The current report presents the case of a 41‑year‑old female exhibiting synchronous primary cancers of the thyroid and breast. Pathological examination of a tissue sample following biopsy identified papillary carcinoma of the thyroid and invasive ductal carcinoma of the breast to provide a definitive diagnosis of synchronous primary tumors. The patient underwent a modified radical mastectomy and total thyroidectomy. Following regular adjuvant chemotherapy with cyclophosphamide (800 mg), doxorubicin (100 mg) and paclitaxel (120 mg), once every three weeks for 3.5 months, oral levothyroxine and endocrinotherapy was recommended. Two years after the initial diagnosis, the patient was healthy with no disease recurrence. To the best of our knowledge, no association has been identified between the etiology and diagnoses of the two synchronous primary tumors. Thus, the aim of the current report was to improve the understanding of synchronous primary tumors of the thyroid and breast by presenting a review of the associated literature regarding breast and thyroid cancer. The mechanisms of synchronous neoplasms have only recently been elucidated, however, misdiagnosis is common. Clinicians are, therefore, advised to carefully examine patients with thyroid or breast cancer to avoid an incorrect or misdiagnosis. Furthermore, the present report aims to provide a reference for the cancer database, since the majority of analyses of rare diseases are derived from case reports. To improve the understanding of synchronous primary cancers of the thyroid and breast, an analysis of recent studies regarding the underlying mechanisms of synchronous primary cancers was also undertaken.

Introduction

Since the association between synchronous neoplasms of breast cancer (BC) and thyroid cancer was elucidated in 1966 (1), clinical surgeons have become more familiar with synchronous primary tumors of the thyroid and breast, however, misdiagnosis is common between these two types of cancer. A total of 8.7% of patients with thyroid cancer were diagnosed with breast cancer between 1973 and 1994 in the USA (1,2). It has been reported that the risk of developing BC in females with a history of thyroid carcinoma is higher than that in females with no history of cancer (13). Furthermore, the Surveillance, Epidemiology, and End Results database (http://seer.cancer.gov/) have reported that premenopausal women, aged between 20 and 49 years old, with an history of thyroid carcinoma, exhibit a significantly increased risk of developing subsequent breast carcinoma, when compared with females with no history of thyroid cancer (2). Kim et al (3) reported that the breast was the most common site of secondary cancers following a primary thyroid cancer. Previous studies have enabled clinical surgeons to be more familiar with synchronous primary tumors of the thyroid and breast. However, misdiagnosis remains common between these two types of cancers. This may be due to difficulties in combining basic research with clinical practice. The aim of the present study was to investigate the association between synchronous primary cancers, which may lead to a lower rate of misdiagnosis of synchronous primary cancers of the thyroid and breast, clinically. In the present study, the case of synchronous primary cancer of the thyroid and breast were reported and the underlying mechanisms of synchronous primary cancers have been elucidated. Written informed consent was obtained from the patient.

Case report

In March 2012, a 41-year-old female was admitted to Subei People’s Hospital of Jiangsu Province (Yangzhou, China) following the diagnosis of invasive BC at Yizheng City People’s Hospital (Yizheng, China). The patient had undergone a local biopsy five days prior to admission to Subei People’s Hospital of Jiangsu Province, where further diagnosis and therapy was undertaken. The patient was healthy prior to diagnosis and the family history was non-contributory.

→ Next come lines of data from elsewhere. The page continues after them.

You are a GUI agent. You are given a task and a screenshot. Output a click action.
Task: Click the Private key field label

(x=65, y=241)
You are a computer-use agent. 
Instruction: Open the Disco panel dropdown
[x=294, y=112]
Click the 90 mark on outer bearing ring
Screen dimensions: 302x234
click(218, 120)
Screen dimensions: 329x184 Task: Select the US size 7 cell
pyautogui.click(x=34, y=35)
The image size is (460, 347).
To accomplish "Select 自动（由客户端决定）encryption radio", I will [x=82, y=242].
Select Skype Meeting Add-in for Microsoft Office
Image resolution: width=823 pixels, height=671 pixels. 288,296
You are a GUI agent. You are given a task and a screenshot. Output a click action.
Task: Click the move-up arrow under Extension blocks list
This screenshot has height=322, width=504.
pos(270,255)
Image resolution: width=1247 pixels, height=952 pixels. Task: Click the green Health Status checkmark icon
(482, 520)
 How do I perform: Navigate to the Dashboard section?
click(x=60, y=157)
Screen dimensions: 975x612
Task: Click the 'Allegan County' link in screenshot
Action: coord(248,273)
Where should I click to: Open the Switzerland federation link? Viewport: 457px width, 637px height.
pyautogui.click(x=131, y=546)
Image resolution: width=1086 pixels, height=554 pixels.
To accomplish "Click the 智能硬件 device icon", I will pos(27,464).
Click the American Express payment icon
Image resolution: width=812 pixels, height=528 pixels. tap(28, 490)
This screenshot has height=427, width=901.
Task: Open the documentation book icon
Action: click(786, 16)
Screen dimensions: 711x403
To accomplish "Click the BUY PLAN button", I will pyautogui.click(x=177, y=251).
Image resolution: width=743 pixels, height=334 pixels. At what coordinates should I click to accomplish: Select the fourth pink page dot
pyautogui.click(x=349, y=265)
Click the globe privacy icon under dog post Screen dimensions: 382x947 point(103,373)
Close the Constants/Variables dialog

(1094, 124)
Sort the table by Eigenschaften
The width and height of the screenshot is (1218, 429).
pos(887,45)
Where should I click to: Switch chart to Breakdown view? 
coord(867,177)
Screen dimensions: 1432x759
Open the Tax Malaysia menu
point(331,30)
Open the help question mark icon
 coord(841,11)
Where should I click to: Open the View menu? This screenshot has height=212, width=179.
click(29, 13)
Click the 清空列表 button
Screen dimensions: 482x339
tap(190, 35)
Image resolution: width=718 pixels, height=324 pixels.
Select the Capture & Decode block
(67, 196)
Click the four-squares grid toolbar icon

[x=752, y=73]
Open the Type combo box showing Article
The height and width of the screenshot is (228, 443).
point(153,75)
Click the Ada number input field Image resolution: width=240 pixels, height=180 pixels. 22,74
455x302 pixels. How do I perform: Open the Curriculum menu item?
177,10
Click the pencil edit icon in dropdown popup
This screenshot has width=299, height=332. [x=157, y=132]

Upon admission, the size of the primary biopsy tumor was 2.0×1.5×1.0 cm and the pathological diagnosis was an invasive carcinoma of the breast (that had been determined at the previous hospital). However, details of the initial surgical procedure were unknown. Gross examination revealed a 4.0-cm incision scar that was 1.5 cm above the right nipple. A tumor measuring 3.0×2.5×2.0 cm was identified in the right side of the thyroid lobe, however, no further abnormalities were identified. Preoperative imaging included an ultrasound of the neck, which revealed a hypoechoic heterogeneity in the right lobe of the thyroid (size, 3.2×1.5 cm) exhibiting punctate calcification. The patient was negative for clinical neck lymph node metastasis. A general physical examination did not indicate any abnormalities. A final preoperative diagnosis of invasive carcinoma of the right breast, as well as thyroid cancer was established.

The patient underwent a modified radical mastectomy and total thyroidectomy following the diagnosis of papillary thyroid cancer (PTC), which was determined via intraoperative frozen section evaluation. Subsequently, postoperative pathological examination of the thyroid sample established a diagnosis of papillary thyroid microcarcinoma (longest diameter, 3 mm). As one of the eleven axilla lymph node samples that was removed during the modified radical mastectomy demonstrated metastases, the patient commenced adjuvant chemotherapy with cyclophosphamide (800 mg), doxorubicin (100 mg) and paclitaxel (120 mg), which was administered every three weeks for 3.5 months. Furthermore, oral levothyroxine was administered to maintain thyroid hormone homeostasis. Due to positive progesterone and estrogen receptor (ER) immunostaining of the tumor tissue sample, endocrinotherapy was proposed for a minimum duration of five years. The patient was healthy at the two-year follow-up subsequent to the initial diagnosis.

Discussion

Synchronous primary tumors are rare, however, epidemiological studies of multiple primary tumors are currently ongoing (15). A population-based retrospective cohort analysis conducted by Chen et al (2) identified that females with a history of thyroid carcinoma have an increased risk of developing BC, particularly premenopausal Caucasian females (1,3). Although, the presence of BC did not increase the risk of thyroid cancer (2). Furthermore, a previous case-control study (4) revealed that a history of any thyroid disorder or the resultant treatment was not associated with an increased risk of developing BC, however, parous females with a history of thyroid cancer did exhibit an increased risk of developing BC. Thus, according to the above-mentioned literature, a history of thyroid carcinoma may increase the risk of BC. Furthermore, Murray et al (5) reported that BC was the most common type of primary non-thyroidal cancer associated with the subsequent development of PTC and that primary non-thyroidal cancer PTC patients presented at a more advanced stage. A previous study indicated that radiotherapy to treat cancer patients may increase the risk of developing a second malignancy (3). The breast and the thyroid are endocrine organs, which are involved in hormonal responses. Thus, it is proposed that the mechanism of these synchronous primary tumors is associated with an interaction between the breast and thyroid hormonal responses.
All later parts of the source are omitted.